Quelles sont les raisons qui expliquent la réticence face à la généralisation des TPE dans divers secteurs commerciaux, où leur utilisation demeure marginale ?


En réalité, il ne s’agit pas d’une réticence, mais plutôt d’une absence de l’autorité de l’Etat. Lorsqu’une loi est promulguée, elle doit être appliquée. Or, il existe souvent des résistances, tant du côté des citoyens que des entreprises, à l’égard des lois qui les concernent. L’utilisation des cartes de crédit ou de paiement électronique permet de rendre les opérations financières transparentes, ce qui suscite des craintes. 

En effet, cette transparence implique, entre autres, le paiement des impôts et le respect de certaines obligations imposées par les services du commerce, telles que la déclaration de revenus ou l’établissement d’un registre du commerce. Ces dispositifs permettent ainsi un meilleur contrôle des opérations par les autorités fiscales. Prenons un exemple d’un commerçant déclarant un chiffre d’affaires de 100 000 DA pourrait voir l’intégralité de son chiffre d’affaires soumis au contrôle des services des impôts si l’utilisation des paiements électroniques devenait obligatoire. Cela donne aux autorités les moyens pour contrôler les opérations. Bien que l’obligation d’utiliser les TPE ait été promulguée il y a plus de trois ans, son application est constamment reportée. Par ailleurs, l’Etat doit financer l’équipement des commerçants en TPE, ce qui représente un coût non négligeable. D’autre part, le réseau de communication, notamment celui de la téléphonie mobile, demeure faible pour soutenir le déploiement du paiement électronique. Cette problématique relève du ministère des Télécommunications. Ainsi, le véritable frein n’est pas une réticence, mais bien l’absence des autorités pour faire appliquer cette législation. Il existe également une résistance chez les utilisateurs, qui trouvent divers prétextes pour éviter l’installation des TPE. Il ne faut pas non plus négliger le manque de technologies adéquates, de compétences en ressources humaines, moyens d’acquisition de TPE et de moyens techniques, ainsi que la faiblesse du réseau de télécommunications.


Quels sont les obstacles majeurs qui freinent leur adoption à large échelle dans les commerces ?
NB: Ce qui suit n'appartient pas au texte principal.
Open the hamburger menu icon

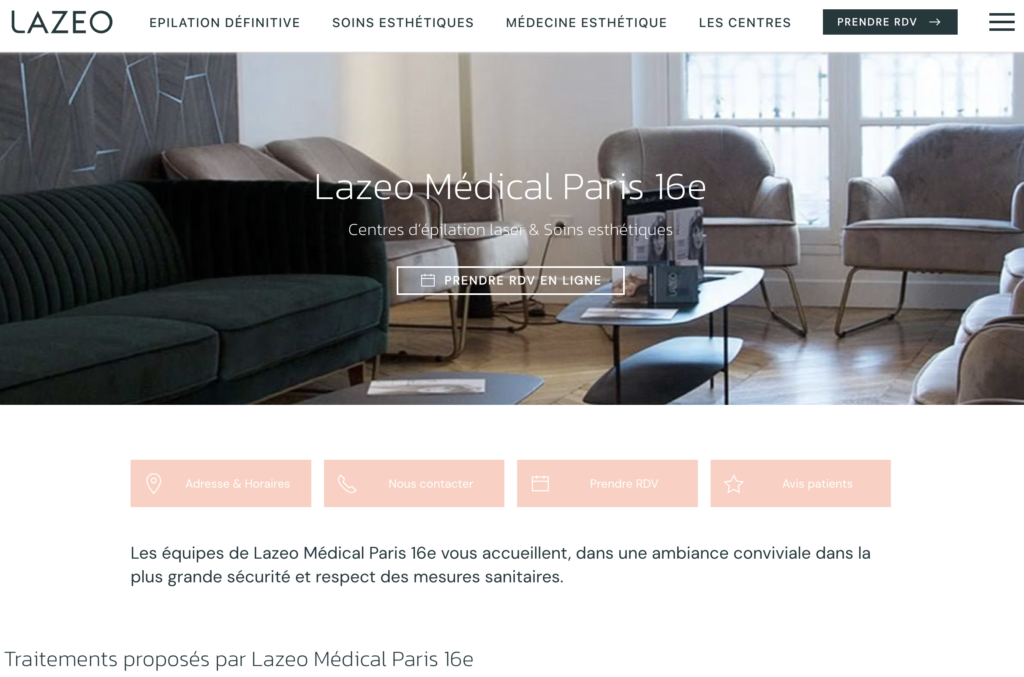(1001, 22)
Les obstacles sont les mêmes que ceux évoqués précédemment. Il y a tout d’abord un obstacle financier, car la généralisation des TPE nécessite un budget conséquent. Ensuite, les moyens technologiques sont insuffisants. Enfin, on observe une résistance des citoyens et des commerçants. Les premiers refusent de donner une transparence totale à leurs dépenses, tandis que les seconds craignent que l’État ne prenne connaissance de leur véritable chiffre d’affaires. Cette double résistance entrave le développement des paiements électroniques sur le marché. En outre, l’absence de volonté politique joue un rôle crucial. Un État qui ne parvient pas à imposer ses propres lois se trouve dans une position de faiblesse. Il faut avoir la force et le courage d’appliquer les lois promulguées.


Quels sont les leviers à actionner et quelles mesures concrètes faudrait-il envisager pour promouvoir l’implantation généralisée des TPE dans l’ensemble du tissu commercial ?
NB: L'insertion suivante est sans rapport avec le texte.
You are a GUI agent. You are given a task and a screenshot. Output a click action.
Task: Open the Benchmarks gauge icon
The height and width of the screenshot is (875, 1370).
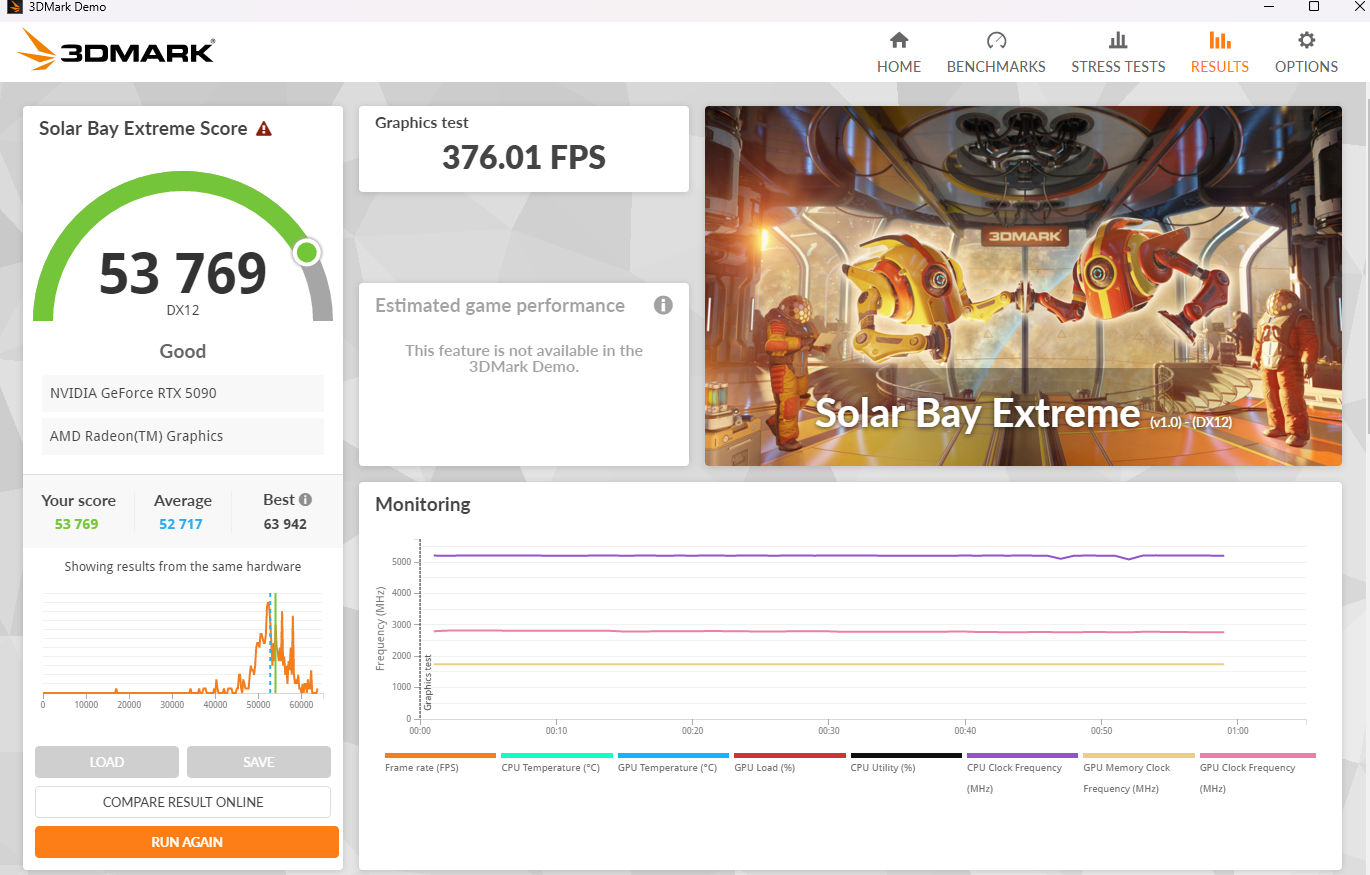[x=996, y=40]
La réponse est simple : il faut appliquer la loi dans toute sa rigueur. Les textes existent, et leur application ne doit plus être reportée, comme cela a été le cas en 2022 et 2023. L’année 2024 doit marquer un tournant. Il est temps que les autorités fassent preuve de volonté pour appliquer la loi et mener un contrôle sur le terrain, tout comme l’imposition de cette loi aux contrevenants, à l’image de ce qui a été fait pour la lutte contre la spéculation, où des sanctions sévères ont été appliquées. Aujourd’hui, il est devenu impossible de recourir à ces pratiques. 

De même, il est indispensable de mettre à la disposition des commerçants les TPE, en garantissant leur installation et leur mise en service gratuitement, tout en prévoyant des amendes de 50 000 dinars pour ceux qui ne respecteraient pas ces dispositions et autres.